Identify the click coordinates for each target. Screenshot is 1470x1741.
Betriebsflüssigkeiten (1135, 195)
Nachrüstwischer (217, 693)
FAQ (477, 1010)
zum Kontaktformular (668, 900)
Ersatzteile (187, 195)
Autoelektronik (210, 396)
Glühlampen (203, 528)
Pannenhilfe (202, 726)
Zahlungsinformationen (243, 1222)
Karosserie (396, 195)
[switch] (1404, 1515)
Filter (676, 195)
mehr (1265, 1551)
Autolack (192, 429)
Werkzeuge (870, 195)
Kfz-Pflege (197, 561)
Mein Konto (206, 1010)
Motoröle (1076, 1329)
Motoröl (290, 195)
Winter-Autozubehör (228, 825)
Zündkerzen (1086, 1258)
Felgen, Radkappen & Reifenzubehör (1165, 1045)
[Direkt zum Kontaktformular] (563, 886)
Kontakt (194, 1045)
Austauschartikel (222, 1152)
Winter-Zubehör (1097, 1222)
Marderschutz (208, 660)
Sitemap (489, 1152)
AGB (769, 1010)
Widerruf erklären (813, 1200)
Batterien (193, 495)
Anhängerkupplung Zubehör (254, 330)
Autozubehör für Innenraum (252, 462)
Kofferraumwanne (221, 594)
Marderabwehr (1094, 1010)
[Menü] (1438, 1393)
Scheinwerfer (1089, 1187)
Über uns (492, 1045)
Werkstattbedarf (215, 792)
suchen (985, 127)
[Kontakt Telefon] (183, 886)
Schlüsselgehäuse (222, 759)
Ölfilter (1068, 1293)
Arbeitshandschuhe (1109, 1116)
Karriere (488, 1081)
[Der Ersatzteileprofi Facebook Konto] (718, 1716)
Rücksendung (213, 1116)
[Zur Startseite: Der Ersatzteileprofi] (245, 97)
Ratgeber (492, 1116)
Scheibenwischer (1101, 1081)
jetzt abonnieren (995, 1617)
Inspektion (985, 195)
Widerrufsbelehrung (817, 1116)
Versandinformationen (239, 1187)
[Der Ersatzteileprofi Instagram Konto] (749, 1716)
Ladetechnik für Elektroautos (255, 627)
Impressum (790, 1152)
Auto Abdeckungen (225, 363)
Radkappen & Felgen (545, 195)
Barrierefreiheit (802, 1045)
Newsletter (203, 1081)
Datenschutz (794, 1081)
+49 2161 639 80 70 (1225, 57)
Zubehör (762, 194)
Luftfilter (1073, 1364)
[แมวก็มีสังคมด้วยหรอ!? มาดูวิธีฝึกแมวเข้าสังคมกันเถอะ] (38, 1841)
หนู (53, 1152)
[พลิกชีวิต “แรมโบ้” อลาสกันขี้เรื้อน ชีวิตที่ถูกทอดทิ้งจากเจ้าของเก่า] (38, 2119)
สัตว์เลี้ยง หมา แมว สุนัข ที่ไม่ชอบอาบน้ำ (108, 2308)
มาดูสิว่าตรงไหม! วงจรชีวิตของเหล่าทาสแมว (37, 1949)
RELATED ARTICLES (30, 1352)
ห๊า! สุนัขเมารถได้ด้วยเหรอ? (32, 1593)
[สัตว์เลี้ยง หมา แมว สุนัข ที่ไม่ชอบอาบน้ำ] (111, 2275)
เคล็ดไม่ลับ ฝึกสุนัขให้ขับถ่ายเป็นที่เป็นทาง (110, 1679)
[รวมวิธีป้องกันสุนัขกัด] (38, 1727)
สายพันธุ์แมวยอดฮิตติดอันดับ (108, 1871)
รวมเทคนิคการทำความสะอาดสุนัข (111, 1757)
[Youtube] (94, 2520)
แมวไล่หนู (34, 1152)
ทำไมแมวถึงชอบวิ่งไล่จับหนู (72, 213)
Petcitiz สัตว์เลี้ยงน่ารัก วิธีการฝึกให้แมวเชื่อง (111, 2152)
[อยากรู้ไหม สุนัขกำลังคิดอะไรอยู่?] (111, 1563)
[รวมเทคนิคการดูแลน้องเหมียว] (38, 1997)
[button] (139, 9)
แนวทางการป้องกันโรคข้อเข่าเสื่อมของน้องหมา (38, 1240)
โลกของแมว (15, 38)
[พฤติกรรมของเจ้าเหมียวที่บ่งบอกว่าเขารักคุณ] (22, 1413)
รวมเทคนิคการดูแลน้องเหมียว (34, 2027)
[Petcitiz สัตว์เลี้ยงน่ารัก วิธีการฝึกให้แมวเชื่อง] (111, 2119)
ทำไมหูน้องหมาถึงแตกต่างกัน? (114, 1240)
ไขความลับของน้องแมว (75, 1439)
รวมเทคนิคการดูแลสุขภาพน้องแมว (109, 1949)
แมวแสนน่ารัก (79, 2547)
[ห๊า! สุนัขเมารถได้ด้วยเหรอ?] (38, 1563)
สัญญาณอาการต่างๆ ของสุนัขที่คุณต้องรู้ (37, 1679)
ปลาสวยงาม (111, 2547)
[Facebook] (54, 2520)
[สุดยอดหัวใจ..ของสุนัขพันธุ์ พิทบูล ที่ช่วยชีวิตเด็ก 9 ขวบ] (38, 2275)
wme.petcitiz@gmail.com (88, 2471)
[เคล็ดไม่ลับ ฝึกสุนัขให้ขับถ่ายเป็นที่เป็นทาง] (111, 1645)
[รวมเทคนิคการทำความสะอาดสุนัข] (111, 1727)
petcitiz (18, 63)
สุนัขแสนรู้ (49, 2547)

▶ REQUIRED ACTION:
Using the entries above, give back exactly the line containing "ชีวิตที่ถูกทอดทิ้งจากเจ้าของเก่า] (38, 2119)", the line containing "[Youtube] (94, 2520)", and every line between them, and nothing else.

▶ FINISHED TASK:
[พลิกชีวิต “แรมโบ้” อลาสกันขี้เรื้อน ชีวิตที่ถูกทอดทิ้งจากเจ้าของเก่า] (38, 2119)
สัตว์เลี้ยง หมา แมว สุนัข ที่ไม่ชอบอาบน้ำ (108, 2308)
มาดูสิว่าตรงไหม! วงจรชีวิตของเหล่าทาสแมว (37, 1949)
RELATED ARTICLES (30, 1352)
ห๊า! สุนัขเมารถได้ด้วยเหรอ? (32, 1593)
[สัตว์เลี้ยง หมา แมว สุนัข ที่ไม่ชอบอาบน้ำ] (111, 2275)
เคล็ดไม่ลับ ฝึกสุนัขให้ขับถ่ายเป็นที่เป็นทาง (110, 1679)
[รวมวิธีป้องกันสุนัขกัด] (38, 1727)
สายพันธุ์แมวยอดฮิตติดอันดับ (108, 1871)
รวมเทคนิคการทำความสะอาดสุนัข (111, 1757)
[Youtube] (94, 2520)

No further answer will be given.